Gabriele Gori

Personal information
- Full name: Gabriele Gori
- Date of birth: 13 February 1999 (age 27)
- Place of birth: Florence, Italy
- Height: 1.87 m (6 ft 2 in)
- Position: Forward

Team information
- Current team: Ascoli
- Number: 35

Youth career
- 0000–2018: Fiorentina

Senior career*
- Years: Team / Apps / (Gls)
- 2018–2023: Fiorentina / 0 / (0)
- 2018–2019: → Foggia (loan) / 9 / (0)
- 2019: → Livorno (loan) / 6 / (3)
- 2019–2020: → Arezzo (loan) / 21 / (8)
- 2020–2021: → Vicenza (loan) / 27 / (3)
- 2021–2022: → Cosenza (loan) / 18 / (5)
- 2022–2023: → Reggina (loan) / 34 / (3)
- 2023–2026: Avellino / 60 / (16)
- 2025: → Südtirol (loan) / 9 / (2)
- 2025–2026: → Ascoli (loan) / 21 / (8)
- 2026–: Ascoli / 14 / (5)

International career
- 2014: Italy U15 / 1 / (0)
- 2014–2015: Italy U16 / 12 / (1)
- 2015–2016: Italy U17 / 11 / (0)
- 2016–2017: Italy U18 / 7 / (4)
- 2017–2018: Italy U19 / 6 / (0)
- 2018–2019: Italy U20 / 5 / (1)

= Gabriele Gori =

Italian footballer

Gabriele Gori (born 13 February 1999) is an Italian footballer who plays as a forward for Serie B club Ascoli.

==Club career==
===Fiorentina===
He is a product of Fiorentina youth squads and started playing for their Under-19 team in the 2016–17 season.
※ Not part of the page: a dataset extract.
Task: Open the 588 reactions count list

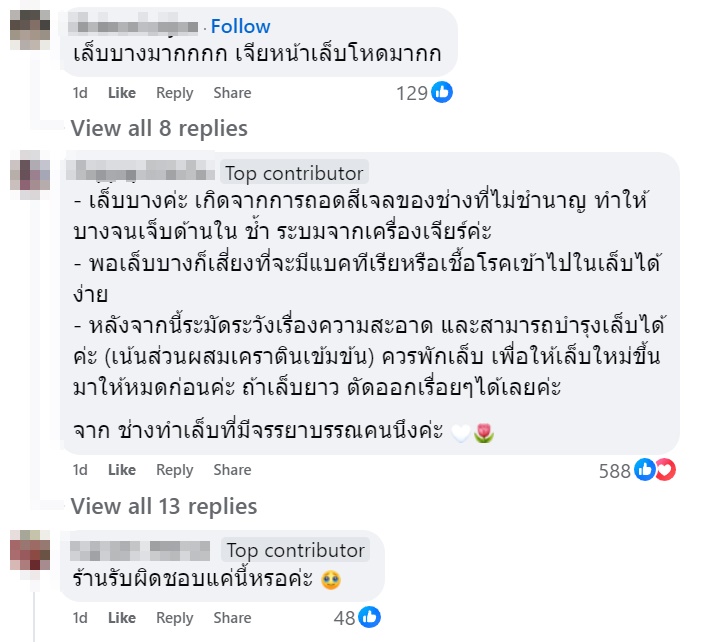Action: (614, 470)
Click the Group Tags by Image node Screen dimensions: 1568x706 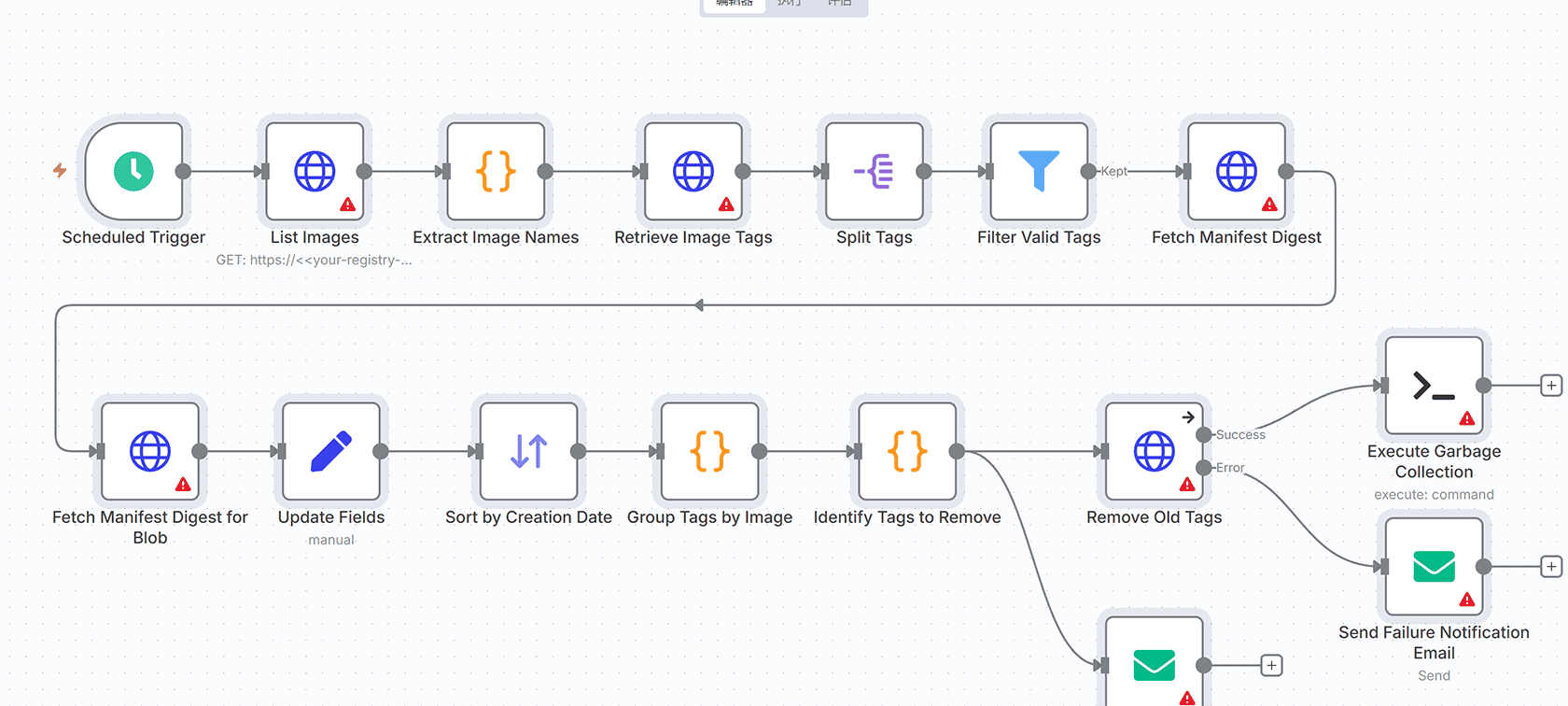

Late in the 2017–18 Serie A season, he made some appearances on the bench for Fiorentina's senior team, but did not see any time on the field.

====Loan to Foggia====
On 16 July 2018, he joined Serie B club Foggia on a season-long loan. He made his Serie B debut for Foggia on 26 August 2018 in a game against Carpi as a starter. He played 9 league games for Foggia in the first part of the season, 3 of them as a starter.

====Loan to Livorno====
On 31 January 2019, he moved on another Serie B loan to Livorno.

====Loan to Arezzo====
On 2 September 2019, he joined Arezzo on loan.

====Loan to Vicenza====
On 1 September 2020, he was loaned to Vicenza.

====Loan to Cosenza====
On 13 August 2021, he went to Cosenza on loan.

===Avellino===
On 28 August 2023, Gori signed a three-year contract with Avellino.

====Loan to Südtirol====
On 31 January 2025, Gori moved to Südtirol on loan with an option to buy.

===Ascoli===
On 2 February 2026, Gori signed a three-and-a-half-year contract with Ascoli after playing for the club on loan.

==International career==
He was first called up to represent his country in February 2014 for an Italy national under-15 football team friendly. After playing more friendlies for the Under-16 squad, he made appearances for the Under-17 team in the 2016 UEFA European Under-17 Championship qualification, mostly as late substitute. He was not included in the final tournament squad.

For the Under-19 squad, he again made several late-substitute appearances in the 2018 UEFA European Under-19 Championship qualification, but was not included in the final tournament squad.